> **Aim of the exercise**: The response should contain only those lines of the entries below that include the string "icon".
= Beginning of Section =
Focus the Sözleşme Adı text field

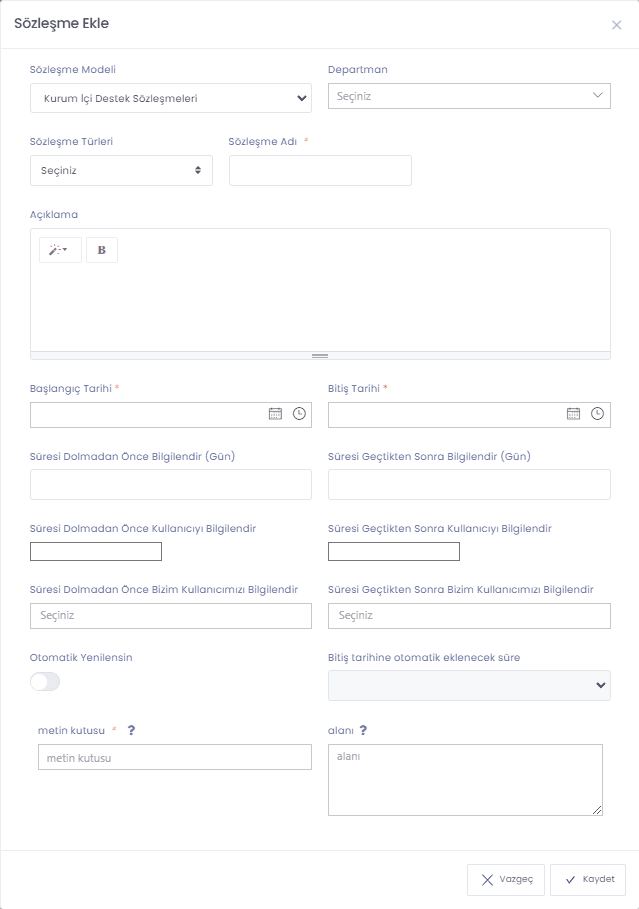(x=320, y=170)
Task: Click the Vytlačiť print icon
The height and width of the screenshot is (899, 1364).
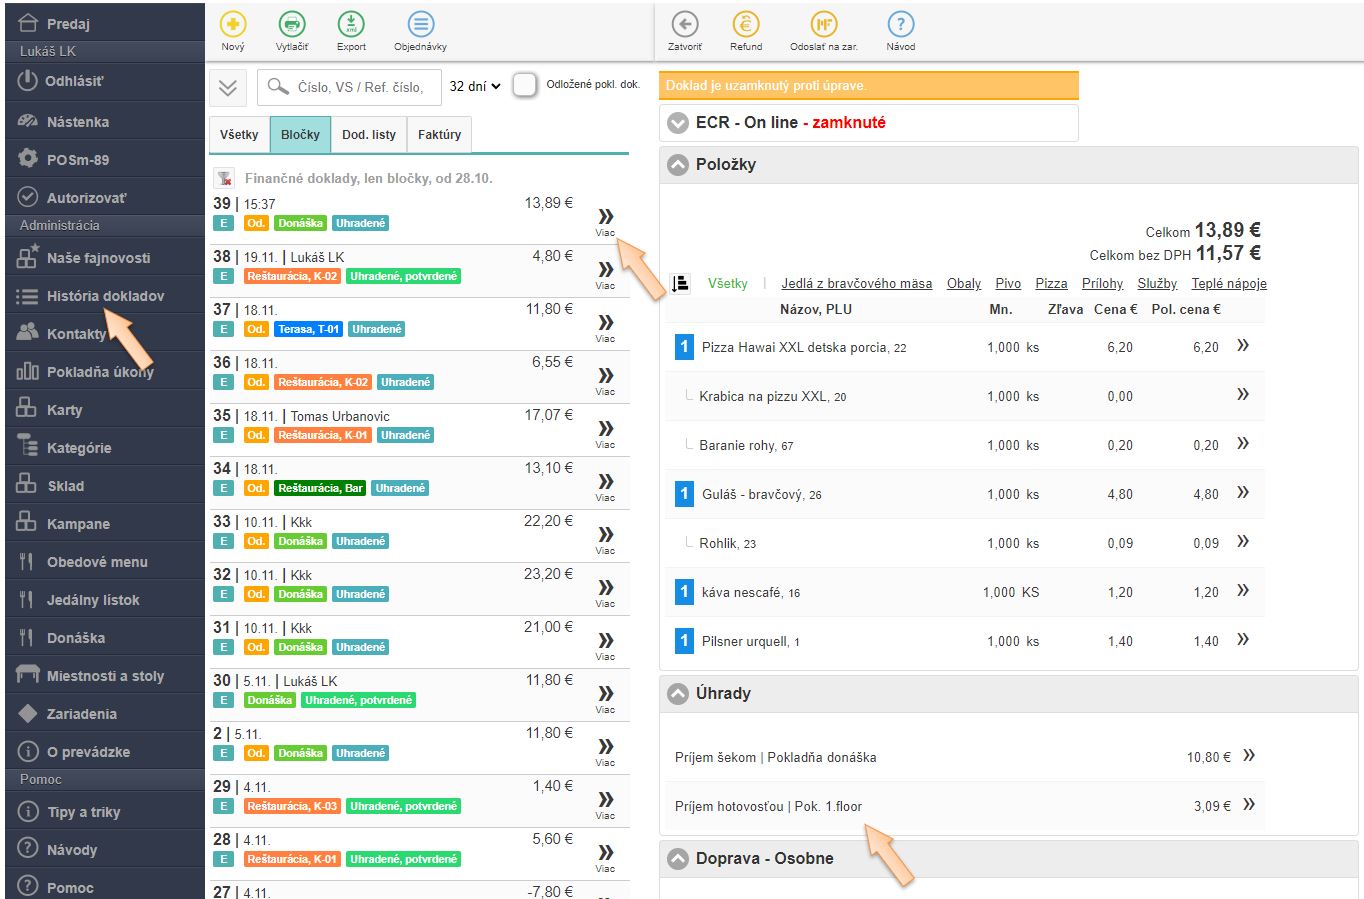Action: 291,25
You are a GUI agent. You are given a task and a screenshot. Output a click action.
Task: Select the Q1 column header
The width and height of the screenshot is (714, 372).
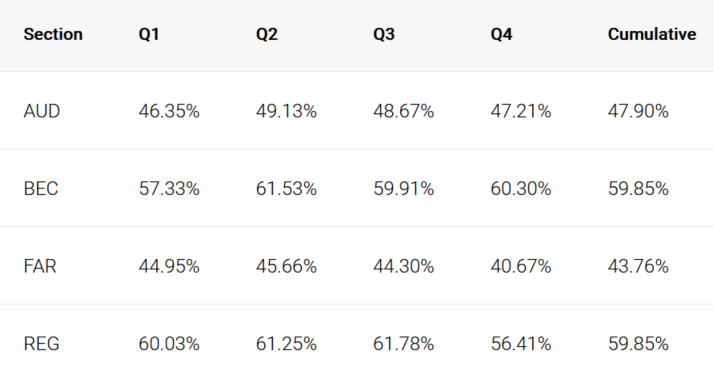pyautogui.click(x=149, y=34)
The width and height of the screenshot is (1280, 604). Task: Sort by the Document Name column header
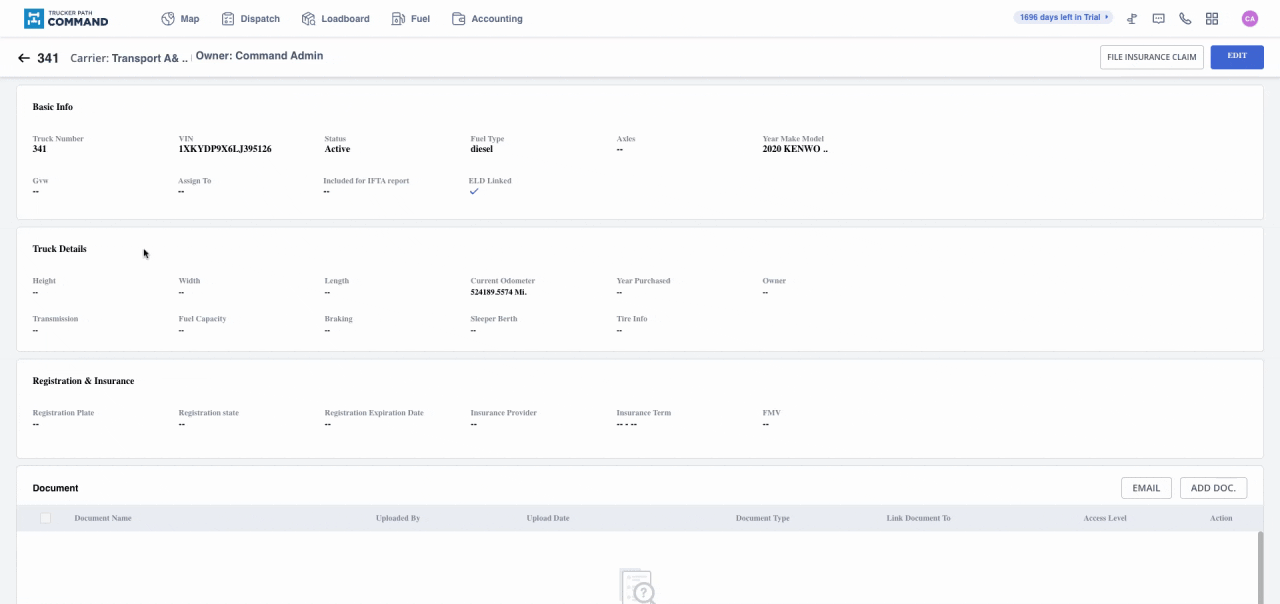103,518
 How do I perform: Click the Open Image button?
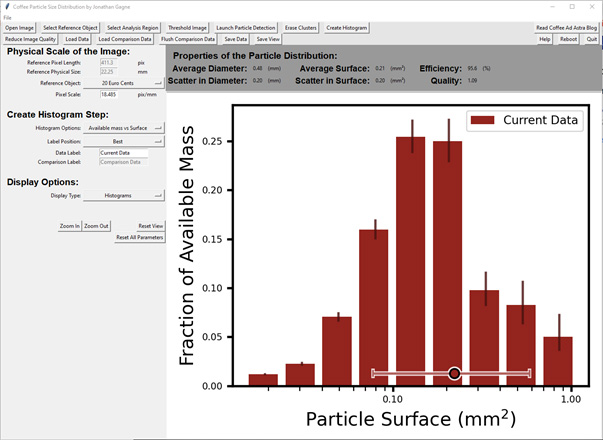(x=20, y=28)
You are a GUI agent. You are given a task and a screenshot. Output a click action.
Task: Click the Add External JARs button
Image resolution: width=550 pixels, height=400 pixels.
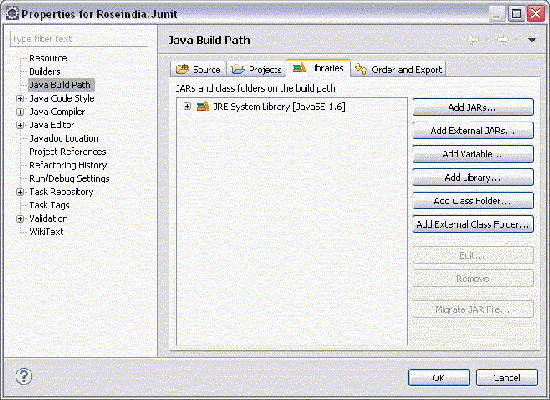click(473, 131)
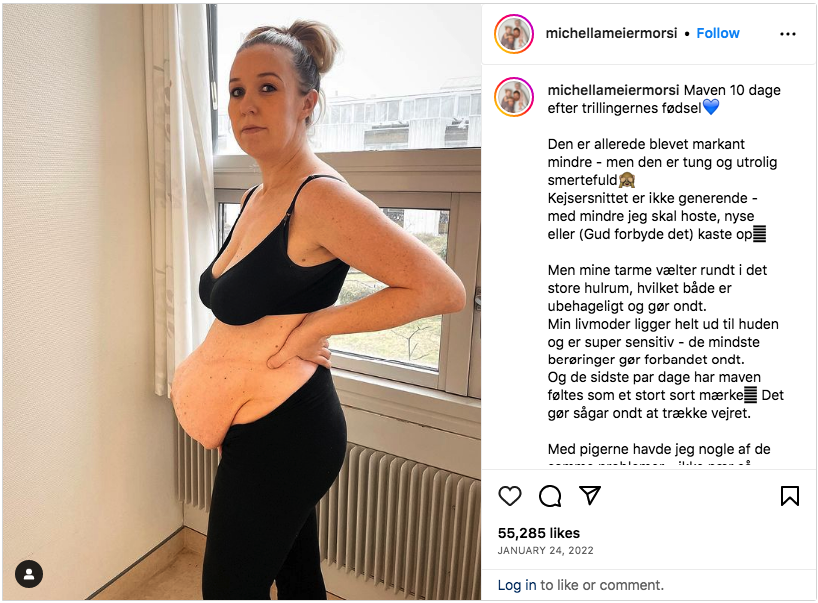The image size is (818, 603).
Task: Open caption profile avatar
Action: point(514,97)
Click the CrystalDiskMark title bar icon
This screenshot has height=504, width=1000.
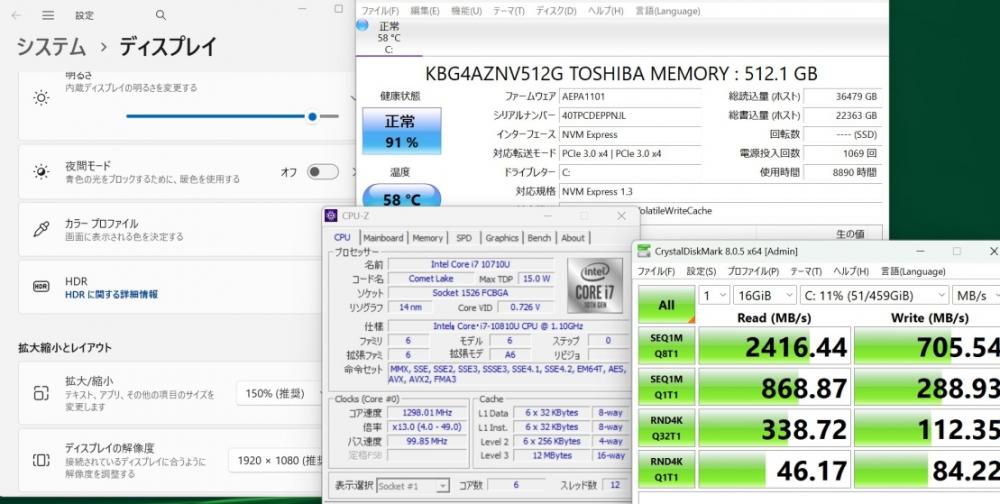click(643, 251)
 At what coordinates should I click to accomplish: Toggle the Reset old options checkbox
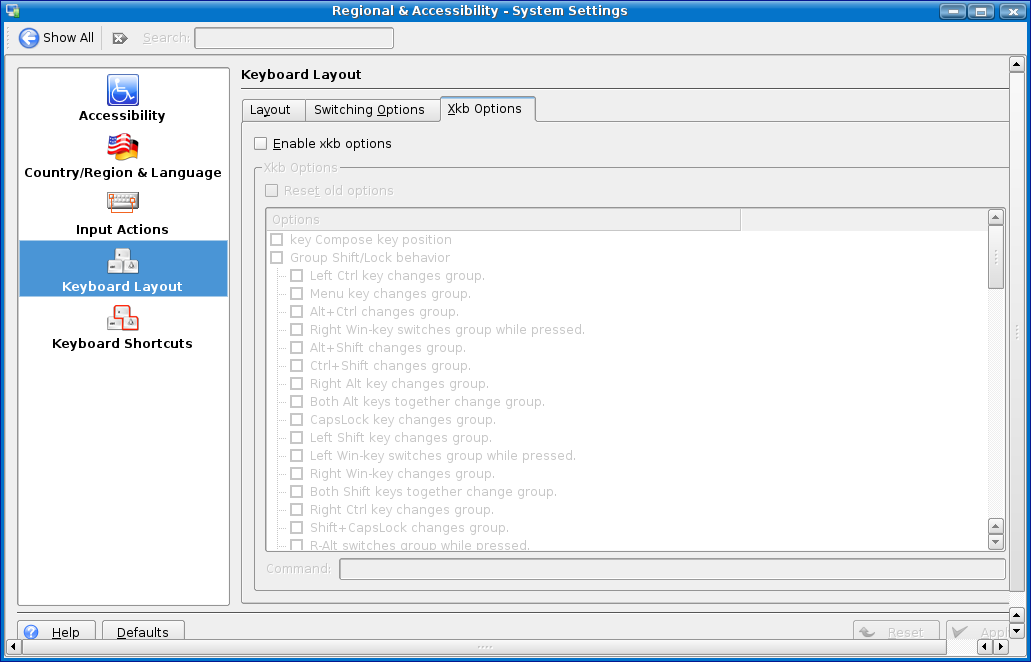click(x=271, y=191)
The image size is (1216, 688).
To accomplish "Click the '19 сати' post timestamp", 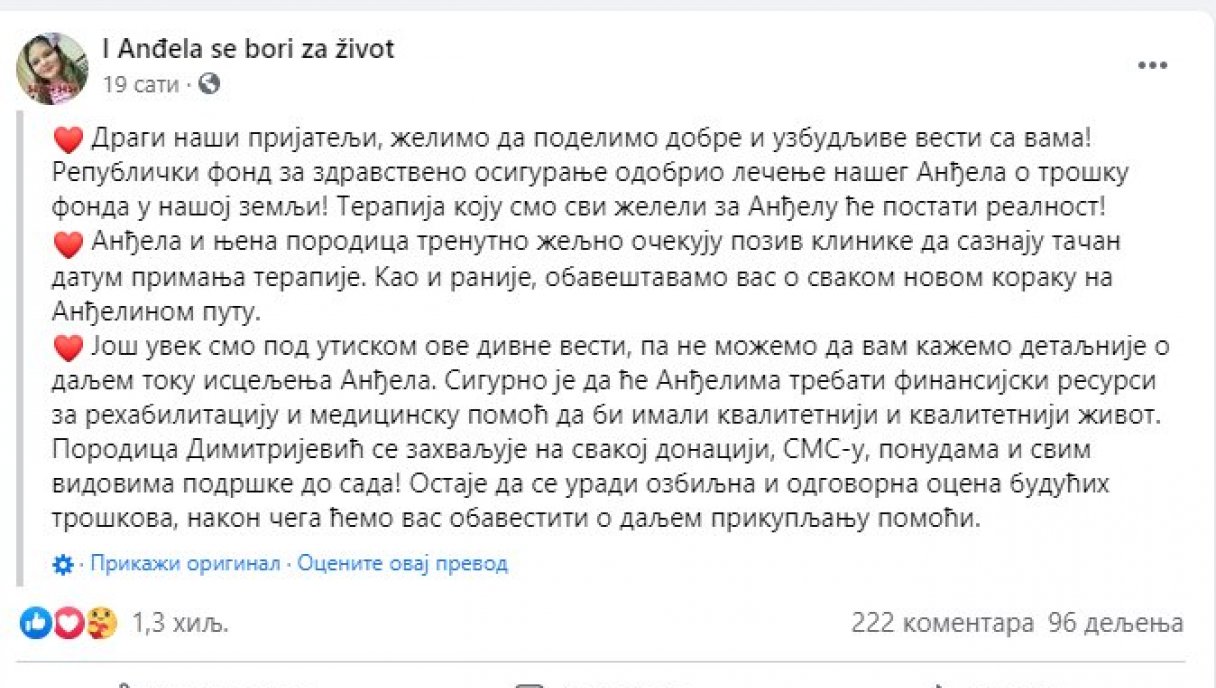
= End of Section =
> **Solution to this problem**:
Task: Click the Vytlačiť print icon
Click the CrystalDiskMark title bar icon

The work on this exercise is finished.